The principles of the group included: preservation of state rights, opposition to Republicanism, recognition of the Southern
Confederacy, the formation of a “North West Republic,” and making open war against the “perverted government” of the United
States.
25
But hoping for assistance from distant cousins when his brothers-in-arms were increasingly against him seemed like foolish
behavior on Davis’s part. And the rhetoric of his fellow Confederates was more and more barbed and sharpened. Wrote Bob Toombs,
“I am greatly delighted at the vote on Linton’s resolutions concerning the suspension of
habeas corpus
. . . . I shall certainly give Mr. Davis an early opportunity to make me a victim by advising resistance, resistance to the
death, to his law.”
26

While this splintering of the South has been ignored or downplayed by many Southern historians, subversive, secret societies
in the North have received quite a lot of press. Called “dark lanterns” in the 1850s, underground political groups gained
momentum as the war grew unpopular among some citizens when casualties mounted after 1863. Such antiadministration groups
as the Knights of the Golden Circle, the Order of American Knights, and the Sons of Liberty attempted to thwart the goals
of the Lincoln administration and bring about a swift peace movement. The most vocal inciter of this type was the radical
Ohio politician Clement Vallandigham, whom Lincoln exiled to the South to quell his rabble-rousing speeches. But the influence
of secret societies in the North has been overblown. In the end, as historian Frank Klement has meticulously documented, these
societies never amounted to much more than paper-based organizations with vague goals and “little ability to carry them out.”

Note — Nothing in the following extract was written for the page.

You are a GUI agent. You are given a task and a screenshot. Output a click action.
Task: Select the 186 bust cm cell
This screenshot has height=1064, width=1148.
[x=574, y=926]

A far more skilled orator, the old “father of secession,” Robert Barnwell Rhett, commented on the Davis administration and
its military policies in a letter to Louis Wigfall:

During the war, I cannot advise you to propose in Congress an alteration of the Constitution in any particular; for it is
impossible in the condition of the country, to get a hearing, or in the second place to get any efficient cooperation. The
greater part of the People are in the army, where a rigid despotism prevails; and men used to it, cannot feel, in the face
of the dangers and excitement which surrounds them the insolence of Constitutional provisions to protect liberty, or to correct
inadequacies in the Constitution. . . . We will win our liberties and independence, I believe; but it will be in spite of
the most terrible incompetency . . . in our Executive, which has ever afflicted a noble people.